The measurement circuit is shown in figure 9. The self-induction measurement is done with a sinewave voltage coming from a function generator. The DC current comes from a DC power supply set to a current limiting mode. To protect the function generator against the DC voltage the signal is fed by a capacitor CG to the inductor under test LX. In order to prevent a high load of the function generator by the power supply, the DC current is supplied via an inductor LV. An exact value for the capacitor CG and inductor LV is of no importance and they don't influence the measurement results. The inductor LV must be suitable for DC currents and may not distort the sinewave. An alternative is a resistor instead of the inductor, but this will generate a lot of heat and a higher DC voltage is needed. The value of the AC current must be kept low as possible but high enough to measure the AC voltage accurate. Further measurement conditions are comparable with a normal sinewave measurement.

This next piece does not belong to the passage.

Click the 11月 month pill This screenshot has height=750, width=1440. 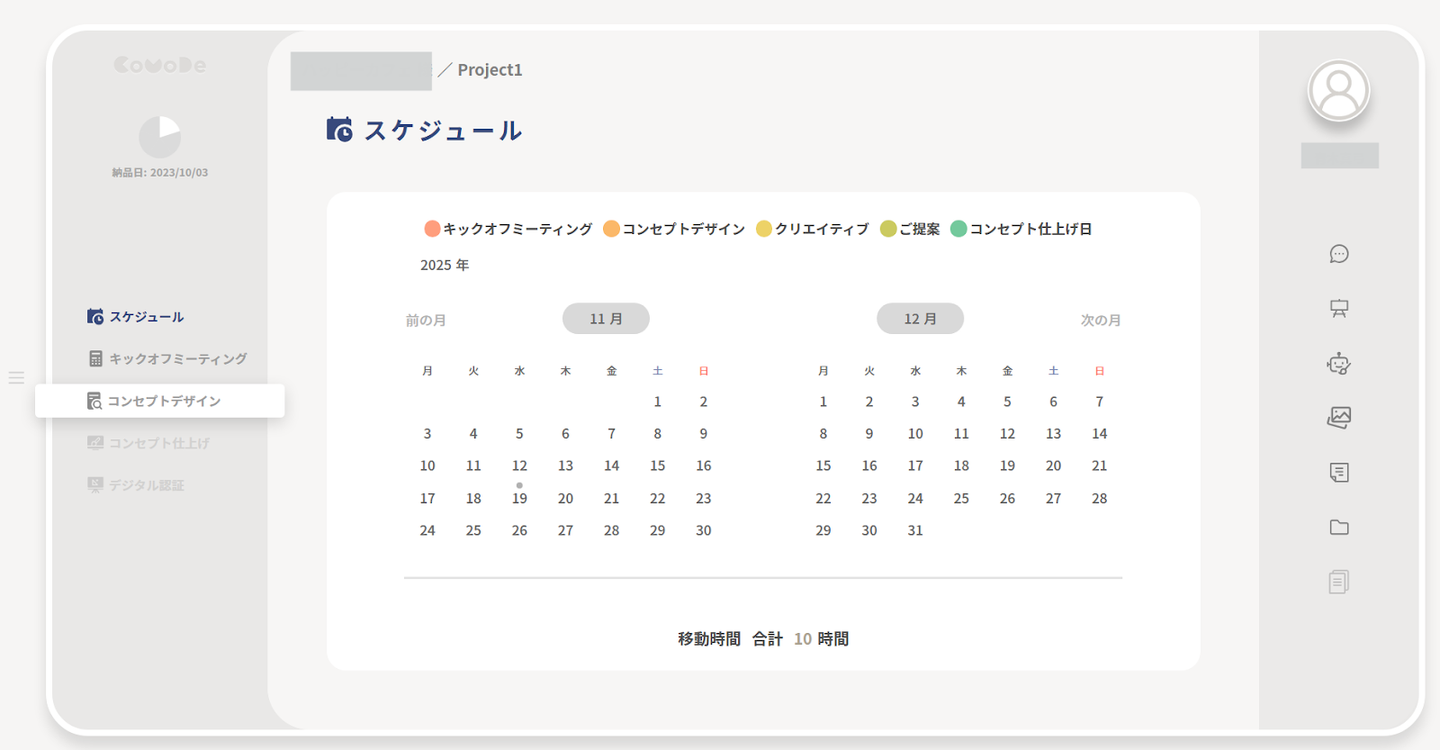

Both scope channels must be AC coupled. Instead of the shunt resistor RS a current probe can be used as a better alternative. If a resistor is used first the instantaneous current must be subtracted from the instantaneous voltage to obtain the real voltage.
It is very obvious to connect the power supply and function generator in series to get an AC signal with DC offset. With emphasis: NEVER build a measurement arrangement in this way. The DC current may be very high and will flow through the function generator as well. Function generators are not designed for this kind of currents.

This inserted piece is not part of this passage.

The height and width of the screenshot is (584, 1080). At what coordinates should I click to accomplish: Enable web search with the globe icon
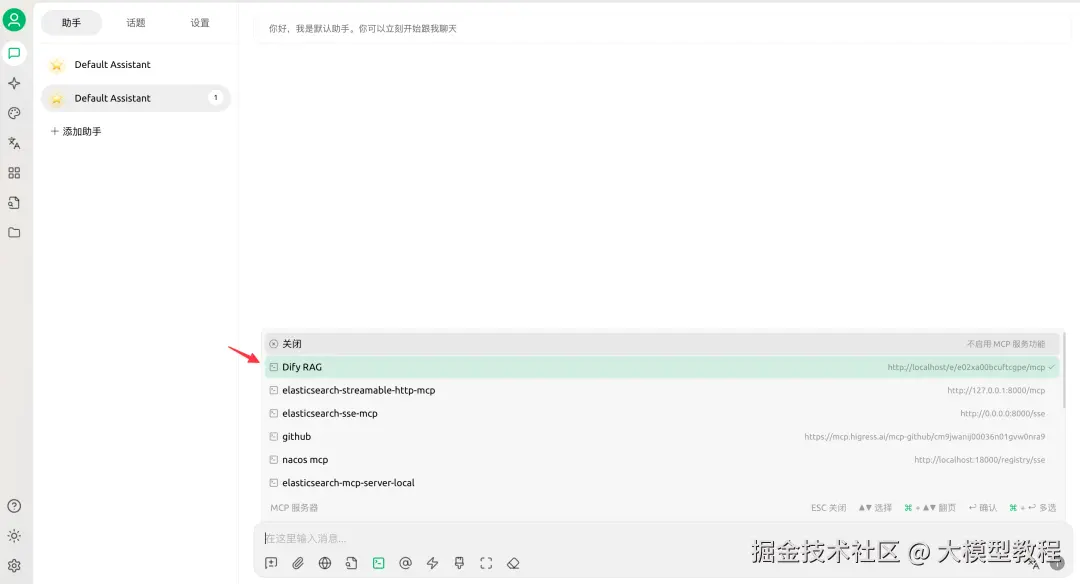[324, 563]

This measuring example is done to an off the shelf switched power supply inductor which is specified as 160 µH, 2.5 A. The measure frequency is 10 kHz. As noted earlier, the AC current should be kept low relative to the DC current. In this example the AC current is 12 mA and the DC current stepwise increased from 10 mA to 5 A.
The magnetization must follow for the whole measurement the inital curve. Therefore the core must first be degaussed: Apply the highest AC current possible and decrease the DC current slowly from the maximum current to 0 A, reduce thereafter the AC current slowly. Now the measurement can start: Set the right AC current and increase the DC current in steps, note for each DC current the the AC voltage and current. It is important that within the whole measurement the DC current only increases and corrective decrements must be avoided. This to keep following the initial magnetization curve.
For each DC setting the self-induction is calculated as shown in figure 10. The red trace in the graph shows the results of this measurement. It clear to see how the self-induction highly depends on the DC current. The blue dotted line is from a measurement where the DC setting followed the opposite direction: from high to zero. That the blue line finally reaches the original self-induction is due to the degaussing effects of the AC current.
Especially in inductors with a iron or ferrite core one must be aware that the inductor isn't overdriven. The core materal is non-linear and measure signals will be distorted. The picture in figure 11 shows a overdriven inductor. The green trace represents the voltage across and the magenta one the current through the inductor. For comparison, an undistorted sinewave is laid over both signals to show the distortion more clearly.
Influence cables and instruments
A measurement will always be influenced by the cables and instruments used for the measurement. For a highly accurate measurement these components must be included into the inductor model, whereof the resistances, capacitances and inductances are taking into account. This is of most importance when measuring at high frequencies.
The non-linearity of inductors with an iron or ferrite core causes losses that are visible as ohmic losses. These losses are highly frequency dependent.
The above described measuring methods can't measure the parasitic capacitance of an coil. Therefor a more advanced measurement must be used as described in the article Parasitic properties.